The cherub of the peony bed presides over all, calm and quiet, chaste and cool, reminding that this day was anticipated, nay expected, in the course of seasons.  The gardener heeds the stoic stone at last, slowing heartbeat, resting thoughts, reassured that the garden will survive again the orbit of years.

Tuesday, January 1, 2013

New Year's Cherubim Blessing

As a Christmas gift to myself, Mrs. ProfessorRoush had encouraged me to bring back a new garden statue from Indiana while I rented a moving van to retrieve items from the farm.  At first appearance, that may seem a long distance to go for a cement statue,  but just south of where I grew up is a large statue nursery, with great prices.  It is the site of the nude and voluptuous "Eve" that I wrote about in my Garden Musings book, and over the years we had shopped it on occasion, purchasing small items when the mood struck.  At Thanksgiving, the missus and I together had noticed this adorable cherub, and we were in agreement that it enhance the theme of my garden and provide a nice focal point.  And here it stands now in my garden, 700 miles and six weeks later.

The theme of my garden? I like to think of it as a reading garden, a quiet garden for contemplation and knowledge acquisition, combining my dual loves of the garden and the written word.  My ideal garden structure is not the construction of a simple greenhouse or potting shed, it is of a comfortable, cool, and well-lighted structure in which to read and write amidst of my garden.  Somewhere there, in that vision of personal paradise, I hope to spend my golden days, engaged in the quiet study and worship of life on this prairie. 

I knew enough to call my new statue a "cherub," and I thought the "shushing" gesture was cute, but I was really unaware just how well this particular little cherub would fit my garden. I had little previous knowledge of cherubs except that they are depicted as fat little infants with wings.  I was woefully ignorant of a vast amount of religious symbolism and myth, for cherubim are not simply angelic infants floating in heaven, they are the second of nine orders of celestial angels in Christian theology, the personal attendants of God who hold in themselves the special gift of wisdom.  This little stone angel with a finger to its lips fits my garden far better than I ever dreamed.

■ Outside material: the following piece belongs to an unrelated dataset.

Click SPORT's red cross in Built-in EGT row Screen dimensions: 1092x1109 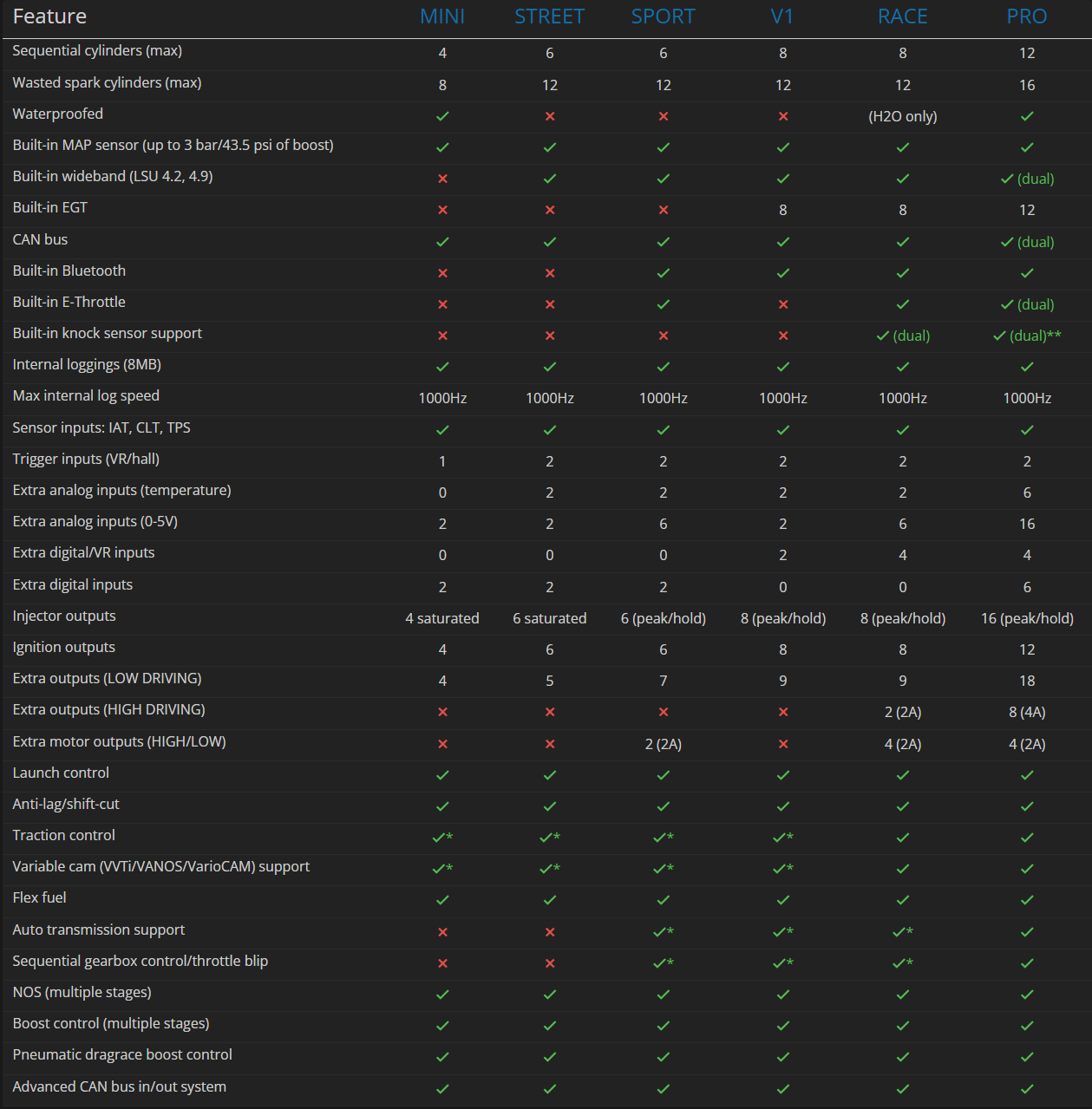point(664,210)
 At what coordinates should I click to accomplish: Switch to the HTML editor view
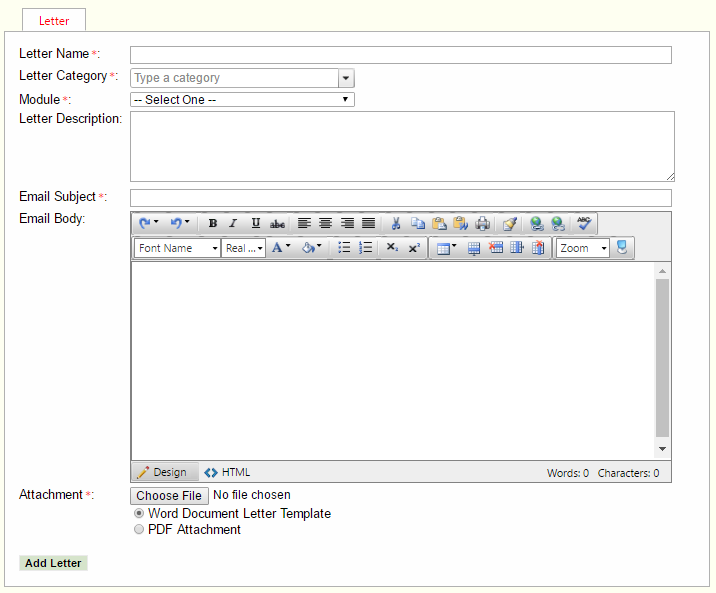[x=227, y=472]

I've introduced you before to one of my other "reading garden" statues, my Aga Marsala, holding her book high among the roses.  But while writing this blog entry, to my shock, I realized I've never shown you the first of my readers, the angelic reading statue (pictured now at left) that was a birthday gift from Mrs. ProfessorRoush and her diminutive clone many years back.  Little they knew at the time that they were gifting me a garden theme and a focus for my days to come.  It is a little scary for an old man to realize how transparent he is to the females in his life.  An open garden book, perhaps?